Knox, now 24, was an American college student from Seattle on a semester abroad in Perugia, Italy in 2007, when her roommate Meredith Kercher’s body was found in the house that the two women shared. Although they have repeatedly maintained their innocence, Knox and her (now ex-) boyfriend Raffaele Sollecito were convicted of the murder, and a third defendant, local drug dealer Rudy Guede, was found guilty in a separate trial. Knox and Sollecito are now appealing their convictions and sentences of 26 and 25 years in prison, respectively.
A key piece of evidence for the prosecution in Knox’s original trial was the 12-inch kitchen knife found in Sollecito’s apartment, which contained DNA traces matching both Knox and Kercher. However, numerous independent experts have suggested during Knox’s appeal that the knife may have been contaminated and is thus unreliable evidence. Well-known forensic expert Carlo Torre testified that the DNA from the knife could not have come from blood.
After such doubt was cast on the credibility of the forensic evidence, Judge Claudio Pratillo Hellman rejected the prosecution’s plea for a second examination of the genetic material. Also denied were motions to hear a new witness and for the introduction of records about the original DNA-testing machine utilized in the case.

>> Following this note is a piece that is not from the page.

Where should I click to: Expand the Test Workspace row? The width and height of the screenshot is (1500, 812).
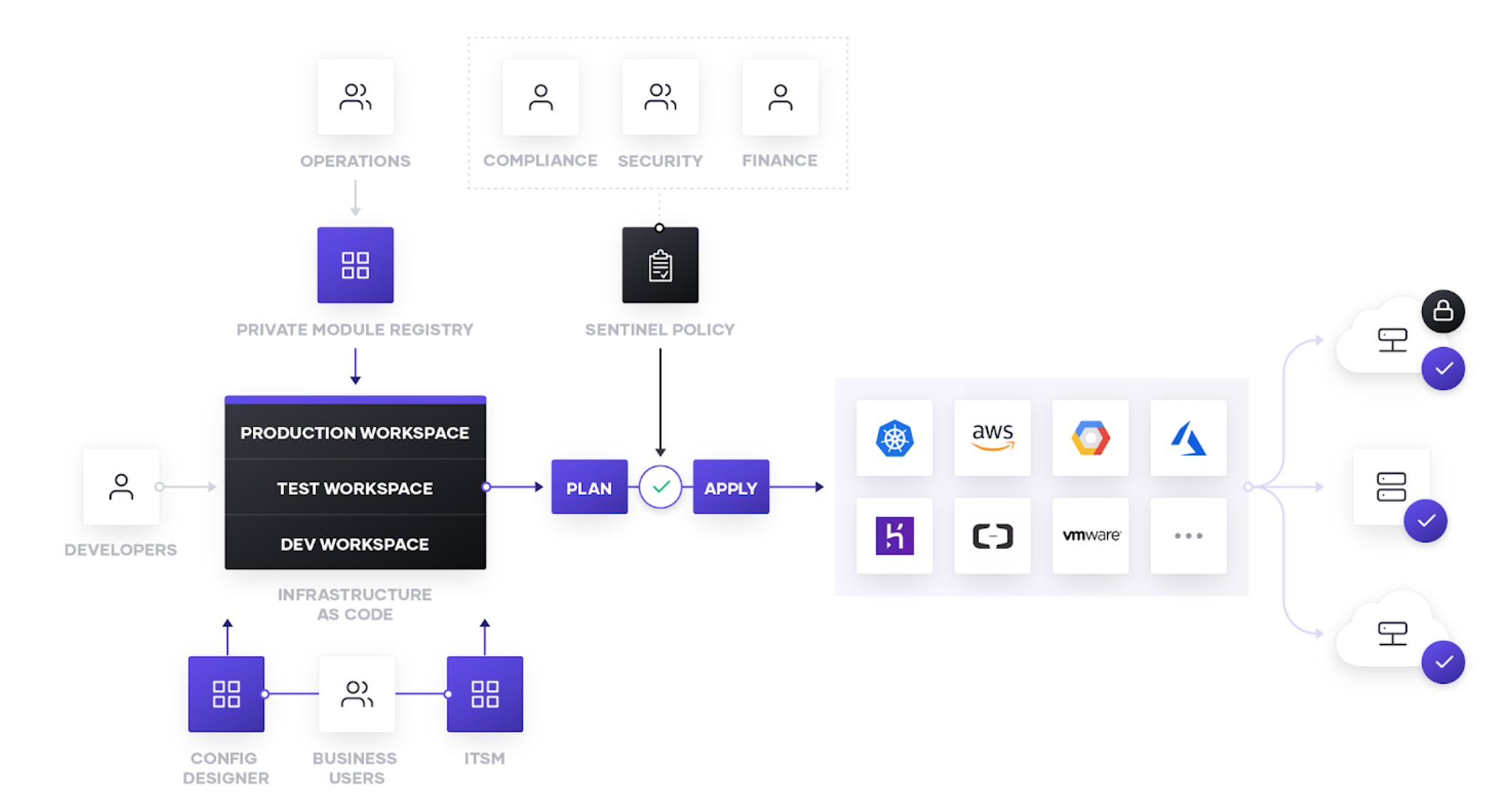354,488
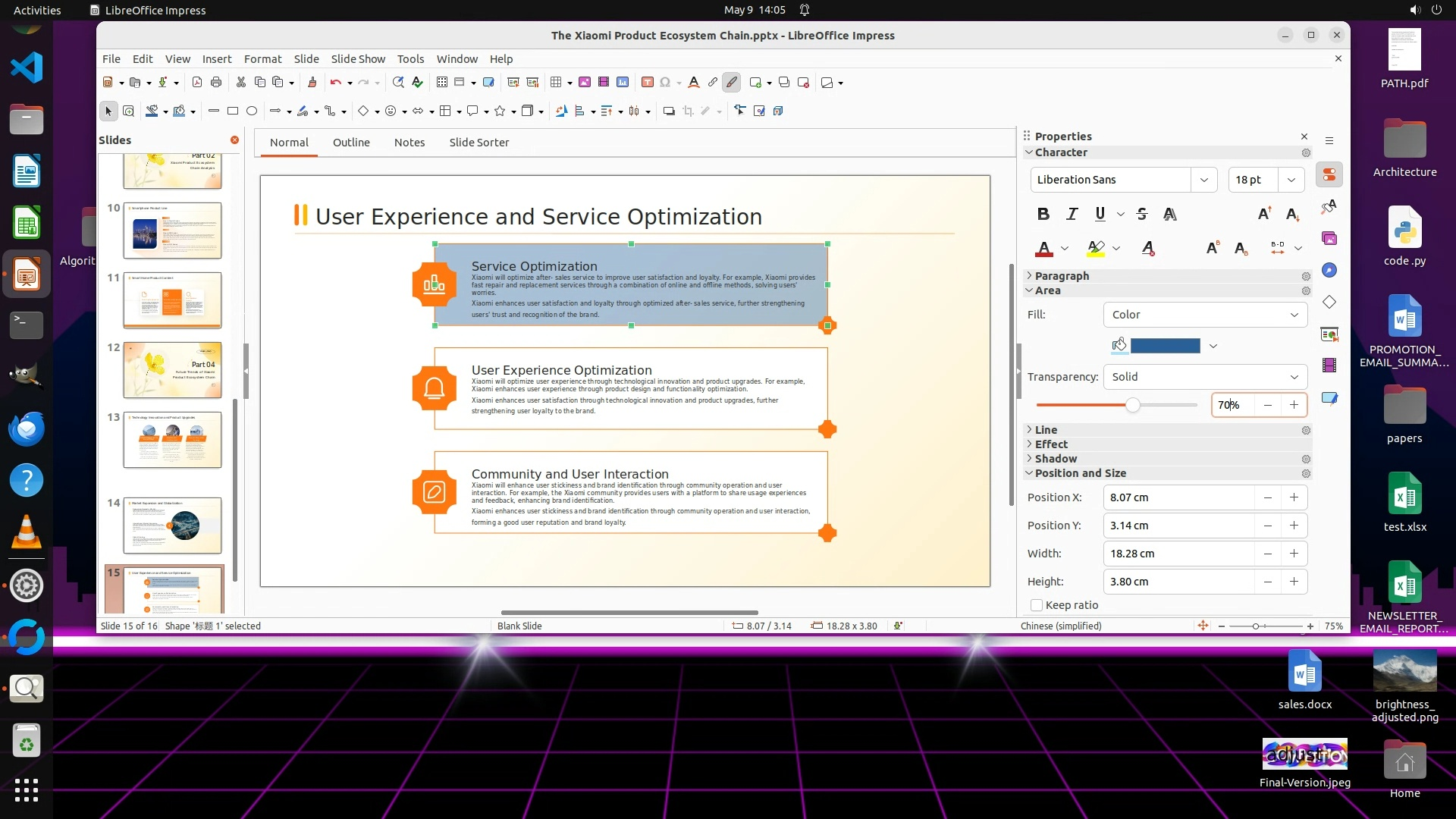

Knox’s defense opposed these motions, so the judge’s ruling is something of a victory for her side. Her father Curt told the Telegraph that “Amanda is happy and hopeful that she won’t be spending too much more time in prison.” Prosecutor Manuela Comodi complained, “The judge and his assistant are clearly against us. I can see both Knox and Sollecito being freed which will be a shame as they are both involved.”
The case has been adjourned until September 23, when final arguments will commence. A verdict could be reached by September 29 at the earliest.